Innovation Update

Another Giant Falls in Quattrone

 

Updated from 2:17 p.m. EDT

Federal prosecutors are looking a lot more effective than they did seven months ago.

Fresh off their Martha Stewart conviction, the government nailed up a second hide Monday when a New York jury convicted former technology-investment banker Frank Quattrone, on obstruction of justice in his second trial.

A jury in Manhattan returned guilty verdicts on all three counts against the former Credit Suisse First Boston banker(CSR Quote) -- obstructing a grand jury, obstructing federal regulators and witness tampering -- after just seven hours of deliberation.

The quick guilty verdict was a stunning reversal for Quattrone, whose first trial ended last October in a hung jury after six days of deliberation. In that case, a slim majority of jurors had favored a conviction of the man who once earned $120 million in a single year.

The conviction means the mustachioed 48-year-old banker, who brought more tech firms to market during the 1990s than any other investment banker, could be sentenced to more than a year in prison.

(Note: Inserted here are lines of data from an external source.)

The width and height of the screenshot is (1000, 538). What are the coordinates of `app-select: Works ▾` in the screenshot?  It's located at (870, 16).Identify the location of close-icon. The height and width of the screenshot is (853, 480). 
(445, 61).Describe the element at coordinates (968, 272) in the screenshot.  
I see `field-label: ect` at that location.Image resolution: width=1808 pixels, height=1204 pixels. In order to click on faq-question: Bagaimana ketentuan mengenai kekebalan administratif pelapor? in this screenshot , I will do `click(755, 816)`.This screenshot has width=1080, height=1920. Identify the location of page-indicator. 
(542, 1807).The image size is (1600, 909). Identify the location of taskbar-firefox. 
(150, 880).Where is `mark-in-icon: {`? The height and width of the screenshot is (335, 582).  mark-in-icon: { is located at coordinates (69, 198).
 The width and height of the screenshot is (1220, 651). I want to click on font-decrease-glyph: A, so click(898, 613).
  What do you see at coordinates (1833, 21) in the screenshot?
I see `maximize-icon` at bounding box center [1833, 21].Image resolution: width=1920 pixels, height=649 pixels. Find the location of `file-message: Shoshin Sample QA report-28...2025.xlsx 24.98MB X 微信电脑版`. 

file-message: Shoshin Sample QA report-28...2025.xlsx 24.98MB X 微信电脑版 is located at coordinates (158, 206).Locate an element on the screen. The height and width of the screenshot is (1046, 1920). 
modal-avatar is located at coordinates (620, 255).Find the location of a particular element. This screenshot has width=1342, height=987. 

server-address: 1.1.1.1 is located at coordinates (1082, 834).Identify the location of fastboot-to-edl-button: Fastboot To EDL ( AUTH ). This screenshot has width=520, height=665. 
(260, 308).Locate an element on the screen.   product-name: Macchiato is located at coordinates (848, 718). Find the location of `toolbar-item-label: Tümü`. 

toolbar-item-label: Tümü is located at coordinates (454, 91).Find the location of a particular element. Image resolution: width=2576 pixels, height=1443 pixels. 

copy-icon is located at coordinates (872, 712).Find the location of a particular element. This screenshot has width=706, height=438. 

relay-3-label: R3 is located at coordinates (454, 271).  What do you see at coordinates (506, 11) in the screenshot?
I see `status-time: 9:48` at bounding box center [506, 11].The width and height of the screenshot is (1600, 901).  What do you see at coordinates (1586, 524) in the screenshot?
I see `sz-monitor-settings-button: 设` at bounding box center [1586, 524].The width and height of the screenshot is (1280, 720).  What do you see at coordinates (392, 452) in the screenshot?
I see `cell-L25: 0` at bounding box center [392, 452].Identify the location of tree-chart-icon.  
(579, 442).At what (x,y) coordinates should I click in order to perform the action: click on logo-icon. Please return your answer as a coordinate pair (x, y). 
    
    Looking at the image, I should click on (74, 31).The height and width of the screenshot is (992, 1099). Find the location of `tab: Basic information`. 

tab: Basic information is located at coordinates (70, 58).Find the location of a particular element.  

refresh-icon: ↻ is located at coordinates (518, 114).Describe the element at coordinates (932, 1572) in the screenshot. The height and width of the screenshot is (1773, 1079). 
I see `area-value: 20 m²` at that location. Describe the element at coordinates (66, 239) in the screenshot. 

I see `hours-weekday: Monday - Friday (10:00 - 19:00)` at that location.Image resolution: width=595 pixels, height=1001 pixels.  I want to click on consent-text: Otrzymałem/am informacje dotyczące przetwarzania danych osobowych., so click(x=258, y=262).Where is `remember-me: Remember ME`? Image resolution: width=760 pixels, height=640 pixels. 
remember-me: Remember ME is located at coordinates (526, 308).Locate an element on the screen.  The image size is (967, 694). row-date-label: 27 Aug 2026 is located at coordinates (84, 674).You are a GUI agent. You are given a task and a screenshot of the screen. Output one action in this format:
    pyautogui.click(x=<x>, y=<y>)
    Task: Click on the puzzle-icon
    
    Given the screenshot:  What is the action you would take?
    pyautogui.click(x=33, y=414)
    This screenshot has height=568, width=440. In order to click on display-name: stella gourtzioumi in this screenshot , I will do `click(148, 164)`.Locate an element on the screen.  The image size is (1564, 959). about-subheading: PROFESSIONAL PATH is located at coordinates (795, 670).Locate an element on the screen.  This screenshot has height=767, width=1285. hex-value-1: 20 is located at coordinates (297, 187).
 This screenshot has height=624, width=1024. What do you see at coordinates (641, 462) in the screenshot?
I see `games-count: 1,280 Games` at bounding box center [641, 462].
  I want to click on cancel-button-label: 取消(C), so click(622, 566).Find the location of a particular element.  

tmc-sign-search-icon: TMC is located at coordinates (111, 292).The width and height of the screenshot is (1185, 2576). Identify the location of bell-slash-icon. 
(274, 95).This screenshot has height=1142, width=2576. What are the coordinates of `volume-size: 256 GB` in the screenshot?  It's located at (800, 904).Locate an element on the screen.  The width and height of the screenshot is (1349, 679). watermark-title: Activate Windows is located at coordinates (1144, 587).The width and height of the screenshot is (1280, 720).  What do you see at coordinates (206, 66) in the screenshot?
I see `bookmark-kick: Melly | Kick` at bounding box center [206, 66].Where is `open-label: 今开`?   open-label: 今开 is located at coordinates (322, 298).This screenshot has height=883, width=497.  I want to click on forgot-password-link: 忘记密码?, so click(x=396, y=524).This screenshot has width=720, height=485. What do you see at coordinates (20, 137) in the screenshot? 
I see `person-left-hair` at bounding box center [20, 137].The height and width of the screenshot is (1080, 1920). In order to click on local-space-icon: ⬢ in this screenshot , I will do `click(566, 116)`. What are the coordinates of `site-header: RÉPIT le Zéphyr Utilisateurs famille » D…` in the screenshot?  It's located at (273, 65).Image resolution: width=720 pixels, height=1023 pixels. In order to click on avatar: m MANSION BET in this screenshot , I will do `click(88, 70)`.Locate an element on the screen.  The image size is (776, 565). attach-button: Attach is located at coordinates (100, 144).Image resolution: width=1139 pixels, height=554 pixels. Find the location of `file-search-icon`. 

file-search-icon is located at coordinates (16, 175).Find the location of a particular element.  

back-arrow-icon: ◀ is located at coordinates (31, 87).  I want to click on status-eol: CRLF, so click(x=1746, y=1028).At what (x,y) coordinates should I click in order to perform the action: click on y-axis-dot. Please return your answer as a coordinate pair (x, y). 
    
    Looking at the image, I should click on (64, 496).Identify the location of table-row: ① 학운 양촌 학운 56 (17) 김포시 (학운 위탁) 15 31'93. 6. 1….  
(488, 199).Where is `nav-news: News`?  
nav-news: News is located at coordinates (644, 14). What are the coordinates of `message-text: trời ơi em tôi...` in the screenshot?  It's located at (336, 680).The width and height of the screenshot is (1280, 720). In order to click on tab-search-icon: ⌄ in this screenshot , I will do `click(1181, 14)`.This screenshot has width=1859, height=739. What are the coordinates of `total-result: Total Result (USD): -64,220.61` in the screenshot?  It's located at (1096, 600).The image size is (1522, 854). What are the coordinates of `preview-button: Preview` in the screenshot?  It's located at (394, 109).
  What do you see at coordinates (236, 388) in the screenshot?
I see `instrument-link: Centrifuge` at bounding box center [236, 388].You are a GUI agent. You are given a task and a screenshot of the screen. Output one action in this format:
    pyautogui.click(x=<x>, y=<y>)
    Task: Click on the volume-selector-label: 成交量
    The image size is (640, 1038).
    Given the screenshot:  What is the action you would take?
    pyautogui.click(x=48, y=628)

Quattrone's lawyer, John Keker, said he was disappointed with the verdict and said his client would appeal.

The second trial was similar to the first. In a surprising move, Quattrone again took the stand in his own defense, a gambit that led several jurors to vote for conviction when they otherwise wouldn't have.

The case against Quattrone stemmed from a single email in which Quattrone recommended that his staff clean out their files and destroy documents. Quattrone and his lawyers portrayed the email as a routine Wall Street housekeeping move. But prosecutors said Quattrone had a more sinister motive, since he had just become aware of a federal investigation into CFSB's IPO practices.

The trial's larger theme was CSFB's practice of dishing out hot IPO shares to favored clients and hedge funds in return for higher-than-normal commissions, or "kickbacks." But the criminal investigation of CSFB ended without any charges being brought. In 2002, CSFB settled a related civil investigation by the Securities and Exchange Commission and the NASD by paying a $100 million fine.